Pour lui, les critiques du Royaume-Uni, dont la City accueille de très nombreux oligarques russes, sont hypocrites.
"C'est un faux débat mené par des faux-culs. Ce n'est pas cela qui va amener Poutine à infléchir ses positions", a-t-il dit sur i>TELE. "David Cameron, quand on voit le nombre d'oligarques réfugiés financièrement à Londres, il devrait commencer à balayer devant sa porte."
L'ancien ministre UMP Xavier Bertrand, candidat à la primaire de son parti pour la présidentielle de 2017, estime que le second Mistral devra être lui aussi livré.
"La souveraineté nationale, c'est pour moi quelque chose d'essentiel et ce n'est pas parce que les Américains nous disent blanc qu'il faut faire exactement la même chose", a-t-il dit sur France Inter. "La parole de la France, la signature de la France, ça se respecte."
Selon lui, Paris ne pourrait plus jouer aucun rôle dans la crise ukrainienne si sa parole n'était pas honorée.
D'autant plus qu'un renoncement à la livraison du premier porte-hélicoptères d'une valeur de 1,2 milliard d'euros obligerait la France à dédommager Moscou.

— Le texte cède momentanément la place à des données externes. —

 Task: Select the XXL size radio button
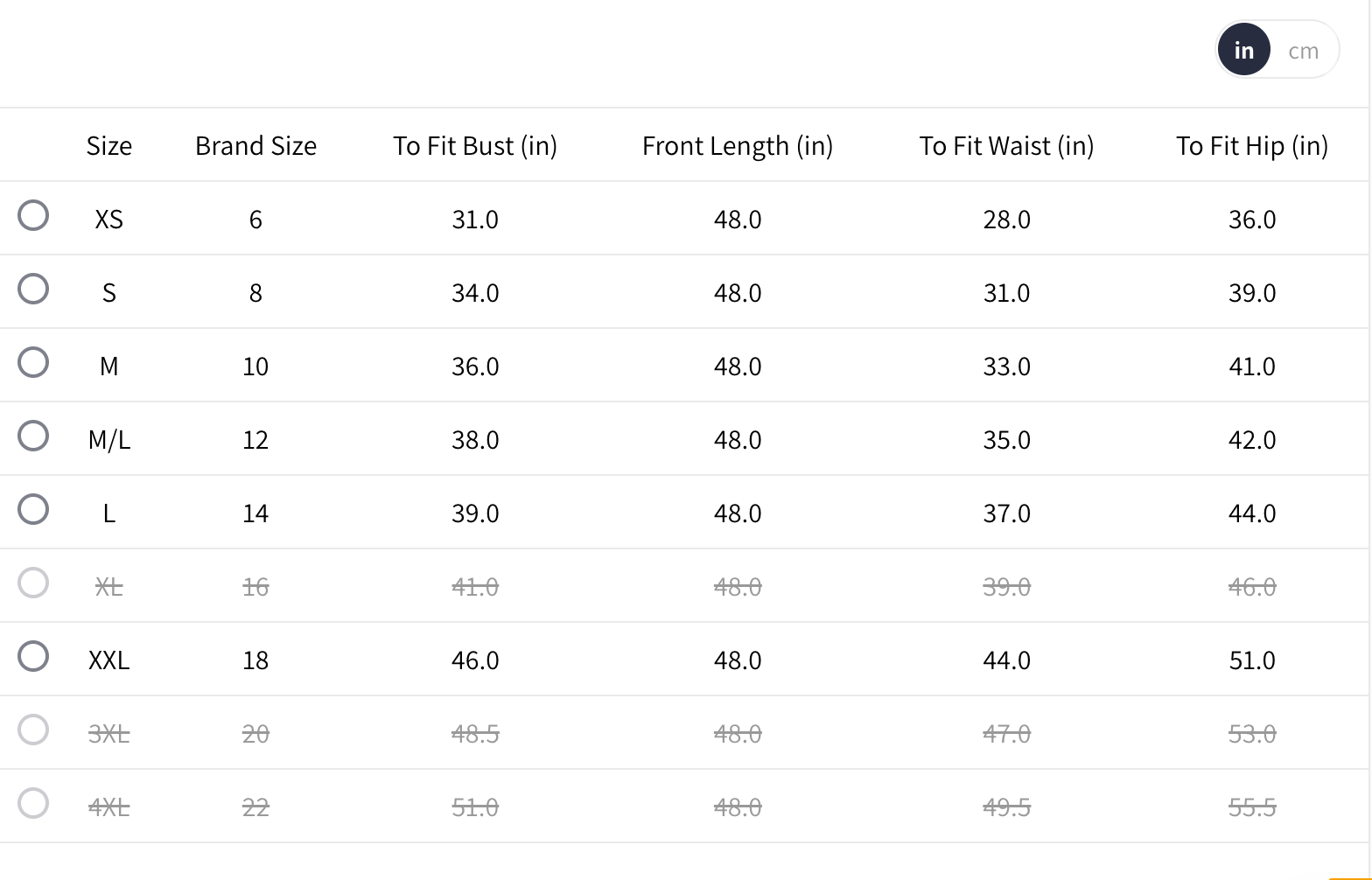click(33, 656)
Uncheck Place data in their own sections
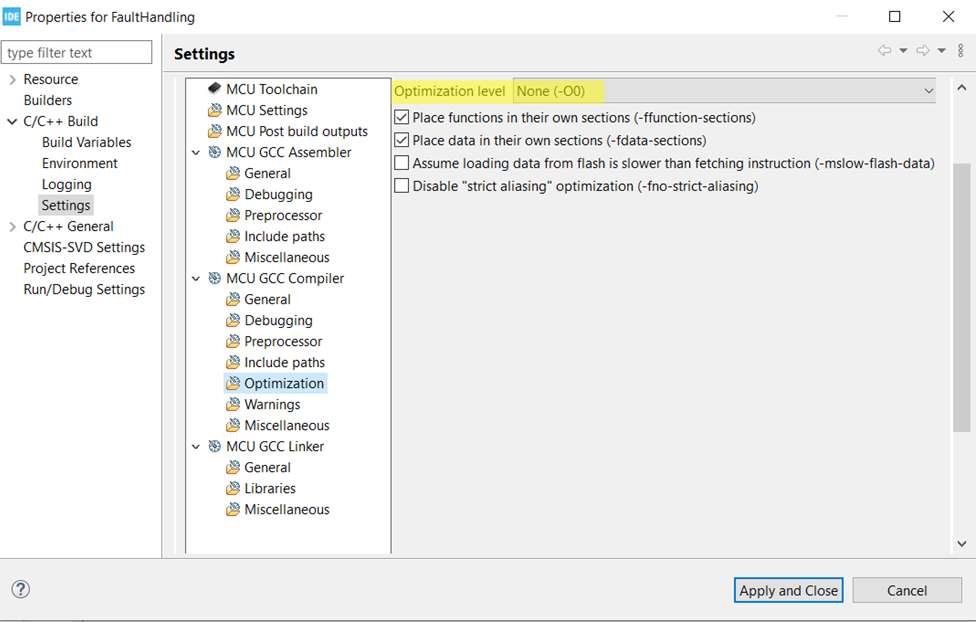This screenshot has width=976, height=622. pyautogui.click(x=402, y=141)
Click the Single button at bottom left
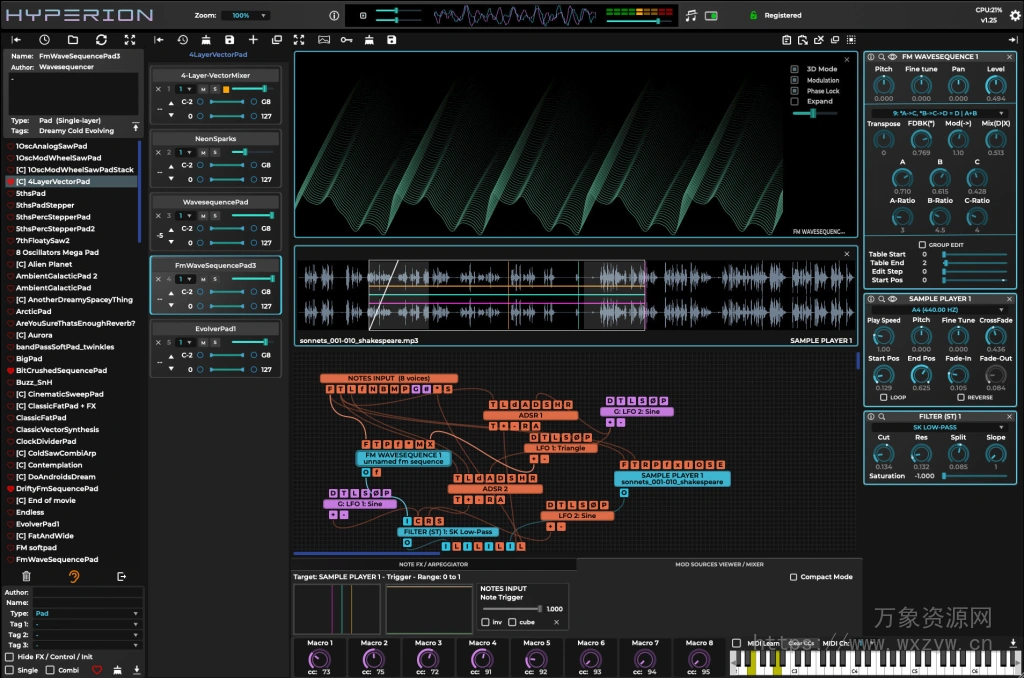Image resolution: width=1024 pixels, height=678 pixels. 28,670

UN CONTRAT VITAL POUR SAINT-NAZAIRE
Aux chantiers navals STX de Saint-Nazaire (Loire-Atlantique), où 400 marins russes se familiarisent depuis un mois dans la plus grande discrétion à la manoeuvre des Mistral, on trouve normal que la livraison soit confirmée.
"Le navire était fini et pratiquement payé par la Russie, quelque part c'est un peu normal qu'il soit livré", a dit mardi à Reuters Johan Jardin, délégué syndical CFDT des chantiers navals qui construisent les deux navires pour le compte de DCNS et de la Direction générale de l'armement (DGA).
Il insiste sur le fait que le navire, dont la commande a selon lui contribué à sauver les chantiers, sera livré désarmé.
"Nous, on n'est que des sous-traitants, dans cette affaire. Que le navire soit livré à la Russie, vendu à un autre pays ou laissé en cale sèche en attendant que la situation en Ukraine s'apaise, ce n'est pas trop notre problème."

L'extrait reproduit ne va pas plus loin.